Stored records
= = =

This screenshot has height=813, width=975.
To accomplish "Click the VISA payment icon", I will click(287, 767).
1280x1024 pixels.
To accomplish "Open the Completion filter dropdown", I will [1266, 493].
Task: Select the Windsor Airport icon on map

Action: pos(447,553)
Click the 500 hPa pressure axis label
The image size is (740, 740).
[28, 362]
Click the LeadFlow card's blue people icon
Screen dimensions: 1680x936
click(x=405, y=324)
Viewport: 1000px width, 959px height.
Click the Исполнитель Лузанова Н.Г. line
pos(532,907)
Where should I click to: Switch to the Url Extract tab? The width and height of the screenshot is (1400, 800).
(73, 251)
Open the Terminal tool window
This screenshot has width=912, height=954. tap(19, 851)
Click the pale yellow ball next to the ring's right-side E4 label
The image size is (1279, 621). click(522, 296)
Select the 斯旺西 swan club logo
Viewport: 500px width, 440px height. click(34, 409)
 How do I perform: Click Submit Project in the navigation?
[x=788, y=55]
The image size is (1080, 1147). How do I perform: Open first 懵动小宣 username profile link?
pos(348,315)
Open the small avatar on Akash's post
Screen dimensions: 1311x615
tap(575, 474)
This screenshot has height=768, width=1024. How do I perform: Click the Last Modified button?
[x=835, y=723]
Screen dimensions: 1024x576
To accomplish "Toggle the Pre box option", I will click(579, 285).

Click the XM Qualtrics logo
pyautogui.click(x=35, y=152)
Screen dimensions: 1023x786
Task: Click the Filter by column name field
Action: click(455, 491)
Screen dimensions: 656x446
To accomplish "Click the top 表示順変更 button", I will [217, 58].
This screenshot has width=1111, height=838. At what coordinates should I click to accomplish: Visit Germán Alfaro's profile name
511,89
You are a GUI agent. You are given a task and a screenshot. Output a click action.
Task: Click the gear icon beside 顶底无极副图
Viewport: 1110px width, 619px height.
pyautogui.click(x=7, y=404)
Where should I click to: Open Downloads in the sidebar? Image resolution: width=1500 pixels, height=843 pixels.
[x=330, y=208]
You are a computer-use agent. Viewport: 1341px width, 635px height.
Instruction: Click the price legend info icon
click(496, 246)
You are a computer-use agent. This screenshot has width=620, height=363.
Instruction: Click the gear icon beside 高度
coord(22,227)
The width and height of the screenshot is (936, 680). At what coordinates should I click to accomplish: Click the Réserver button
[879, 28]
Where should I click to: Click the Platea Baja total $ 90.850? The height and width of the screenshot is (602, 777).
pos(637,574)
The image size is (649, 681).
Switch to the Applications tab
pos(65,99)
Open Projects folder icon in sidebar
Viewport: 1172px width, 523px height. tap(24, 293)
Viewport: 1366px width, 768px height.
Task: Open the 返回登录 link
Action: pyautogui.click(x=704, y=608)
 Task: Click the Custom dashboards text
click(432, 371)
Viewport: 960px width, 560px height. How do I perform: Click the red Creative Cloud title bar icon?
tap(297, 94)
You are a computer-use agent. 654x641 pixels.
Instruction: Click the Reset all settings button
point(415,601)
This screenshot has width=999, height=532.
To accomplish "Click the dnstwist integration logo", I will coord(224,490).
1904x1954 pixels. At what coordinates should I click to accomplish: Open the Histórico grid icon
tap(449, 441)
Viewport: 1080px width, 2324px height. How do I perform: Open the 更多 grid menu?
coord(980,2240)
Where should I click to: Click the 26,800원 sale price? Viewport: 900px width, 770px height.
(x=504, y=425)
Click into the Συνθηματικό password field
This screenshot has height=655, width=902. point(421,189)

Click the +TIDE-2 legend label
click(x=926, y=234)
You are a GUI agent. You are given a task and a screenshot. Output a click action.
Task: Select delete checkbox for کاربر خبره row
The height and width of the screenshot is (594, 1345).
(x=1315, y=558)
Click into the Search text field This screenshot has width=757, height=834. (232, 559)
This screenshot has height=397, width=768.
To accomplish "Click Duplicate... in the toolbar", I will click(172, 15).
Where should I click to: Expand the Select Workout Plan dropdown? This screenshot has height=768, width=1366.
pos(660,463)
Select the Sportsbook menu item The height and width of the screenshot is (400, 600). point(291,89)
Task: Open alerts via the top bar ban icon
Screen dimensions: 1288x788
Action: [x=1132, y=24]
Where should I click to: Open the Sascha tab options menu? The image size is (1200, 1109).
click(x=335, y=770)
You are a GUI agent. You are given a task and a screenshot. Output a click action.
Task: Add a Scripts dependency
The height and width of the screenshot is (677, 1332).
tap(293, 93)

= = =

Aim of the task =>
In the records above, which lines hold the string "computer"? Copy each one.

Exercise result =>
You are a computer-use agent. Viewport: 1341px width, 635px height.
You are a computer-use agent. This screenshot has width=620, height=363.
You are a computer-use agent. 654x641 pixels.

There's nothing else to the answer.